Obwohl die Heizung im Präsidium auf vollen Touren lief und sie sorgsam alle Fenster und Türen geschlossen hielten, wurde es in den Büros nicht wärmer als achtzehn, neunzehn Grad.

«Kein Wunder», antwortete Cox. «Für diese arktischen Temperaturen sind die Häuser hier einfach nicht gebaut. Wir haben minus vierzehn Grad, und es soll noch kälter werden. Aber ich hab noch einen alten Ölradiator aus Studententagen im Keller. Den bring ich morgen mit. Ansonsten empfehle ich Thermounterwäsche, da ist einem ganz mollig.»

Toppe dachte an seine lange Unterhose, die einzige, die er in seinen Kleiderkisten gefunden hatte, grau gewaschen, aus kratzigem Feinripp mit Eingriff. Er hatte keine Ahnung, wann und wie dieses Ungetüm in seinen Besitz gelangt war, aber das interessierte ihn im Moment wenig, es tat seine Dienste.

«Wenn nichts anderes anliegt», fuhr Cox fort, «würde ich gern zu den beiden Sportschützenclubs fahren, die eine Colt Python im Vereinsbestand haben. Die Waffen waren noch nicht beim Beschuss, und es könnte doch sein, dass die es mit der Waffenausgabe nicht immer so genau nehmen.» Er suchte Toppes Blick. «Das Projektil ist unsere einzige echte Spur, Helmut.»

«Wenn es denn aus einer registrierten Waffe abgefeuert wurde …»
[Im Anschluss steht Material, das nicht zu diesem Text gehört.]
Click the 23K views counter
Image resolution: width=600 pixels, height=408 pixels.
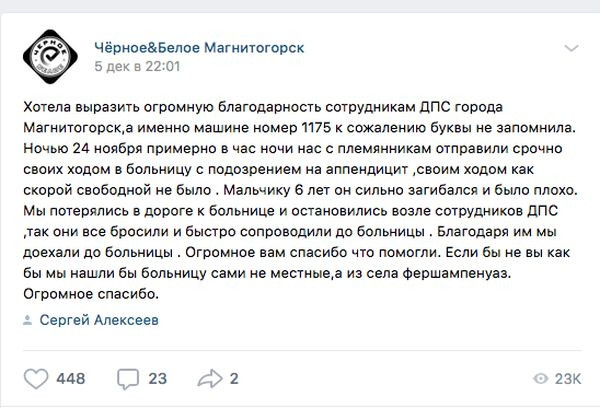[568, 379]
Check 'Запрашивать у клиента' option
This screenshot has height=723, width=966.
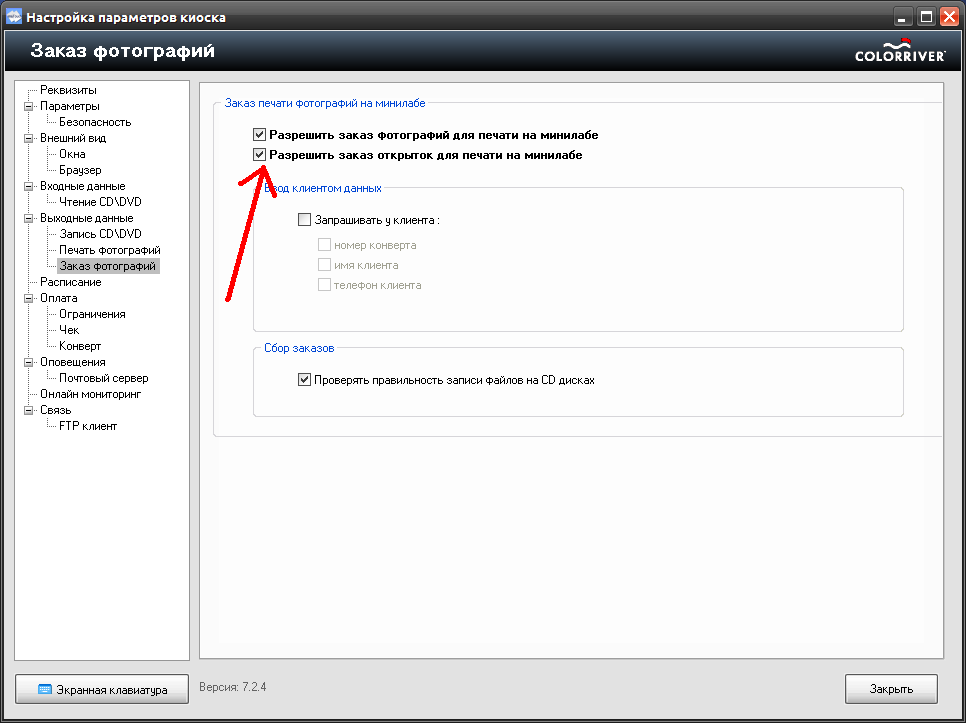305,220
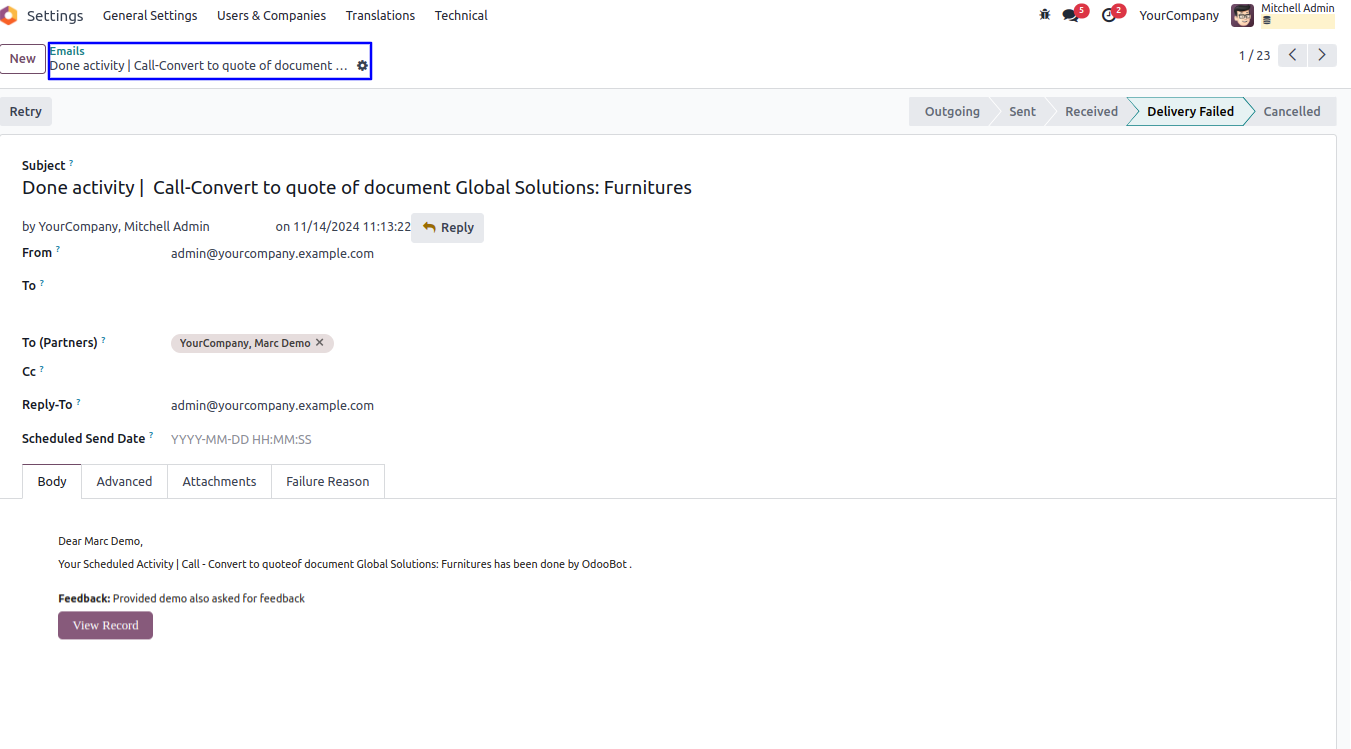
Task: Go to the previous record arrow
Action: [1293, 55]
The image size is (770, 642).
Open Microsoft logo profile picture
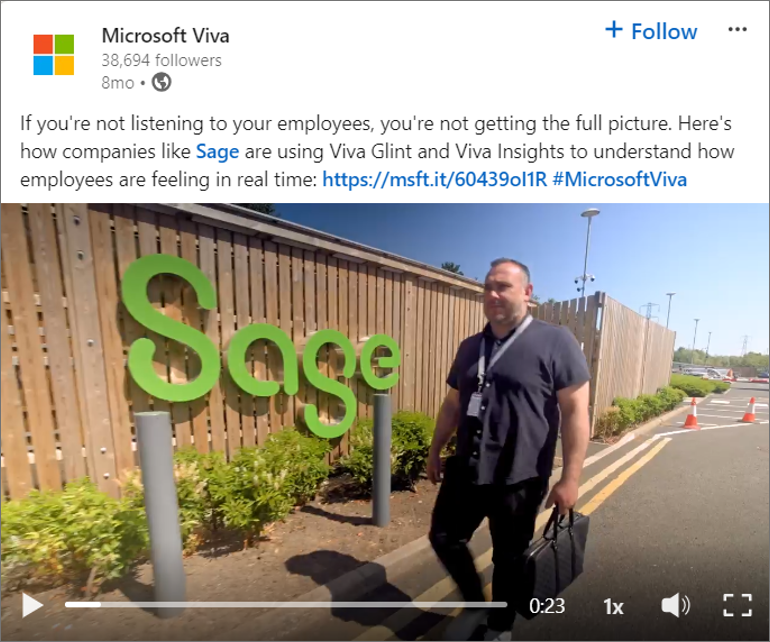[54, 55]
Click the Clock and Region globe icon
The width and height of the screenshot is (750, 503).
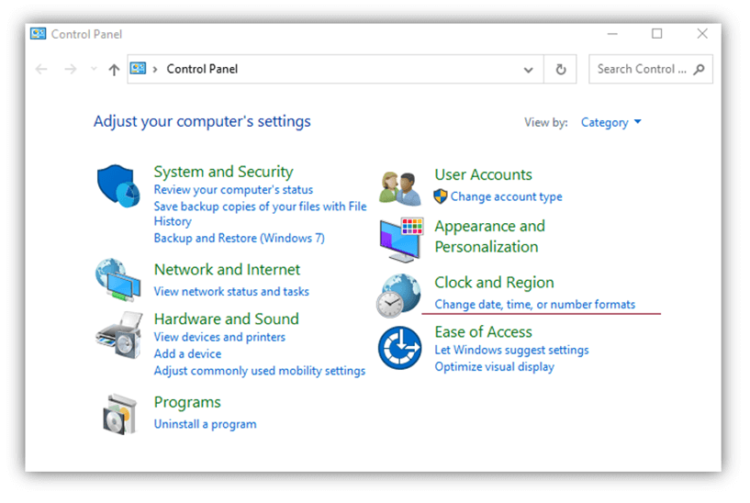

«Ach komm, wenn du dir auf dem Schwarzmarkt eine Kanone besorgst, weil du einen damit umlegen willst, dann doch bestimmt nicht so eine schlappe Sportwaffe!»

«Hm, vielleicht kennt der Täter sich mit Waffen nicht aus.» Toppe stand auf. «Ich fahre nach Schenkenschanz. Mir will einfach nicht in den Kopf, dass in einem so kleinen Dorf niemand in den letzten drei Wochen Bouma vermisst haben soll.»

Cox unterdrückte ein Seufzen.

«Und mit Dellmann möchte ich auch nochmal sprechen. Der ist Boumas nächster Nachbar.»

«Okay.» Cox gab sich einen Ruck. «Diese Anschläge, von denen du gesprochen hast, sind natürlich schon interessant. Du sagst, sie sind immer dann passiert, wenn Bouma nicht zu Hause war. Dann können das doch nur welche aus dem Dorf gewesen sein.»

Toppe wickelte sich den Schal um den Hals. «Nicht unbedingt. Auch von den Booten auf dem Altrhein hat man freie Sicht auf Boumas Einfahrt.»